HeLa cells were maintained at 37 °C in a 5% CO₂ atmosphere with 21% oxygen and grown in Dulbecco-modified MEM (DMEM) supplemented with 10% FBS (Atlanta Biologicals) and 100 units/mL penicillin–streptomycin (Life Technologies). Cells were treated with 40 ng/mL nocodazole alone or in combination with 2 μM ZM447439 for 20 h followed by collection by shakeoff.

RNAi.

On-TARGETplus RNAi Smartpool from Dharmacon was used for the down-regulation of CDCA7 or nontargerting siCONTROL (D001810). Cells were transfected with the RNAi using Lipofectamine/RNAiMAX (Thermo Fisher Scientific) and harvested after 72 h posttransfection.

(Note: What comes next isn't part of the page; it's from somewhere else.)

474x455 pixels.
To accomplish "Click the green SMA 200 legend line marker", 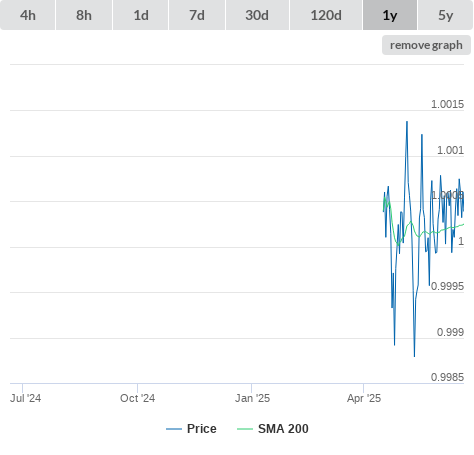I will [x=245, y=429].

Chromatin and Whole Cell Extracts.

Chromatin extracts were performed as previously described (70). Briefly, cells were lysed into chromatin buffer (150 mM NaCl, 50 mM Tris pH 8.0, 5 mM EDTA, 0.5% Nonidet P-40) supplemented with protease inhibitors (Roche), phosphatase, Protein Phosphatase Inhibitor 2 (NEB), and trichostatin A HDAC inhibitor (Sigma). For the whole cell extract, cells were lysed in 2× Laemmli buffer (71). Samples were sonicated at 4 °C using a Bioruptor for 45 min. Concentration was determined using a NanoDrop 1000 spectrophotometer (Thermo Fisher Scientific) and samples were prepared for Western blotting.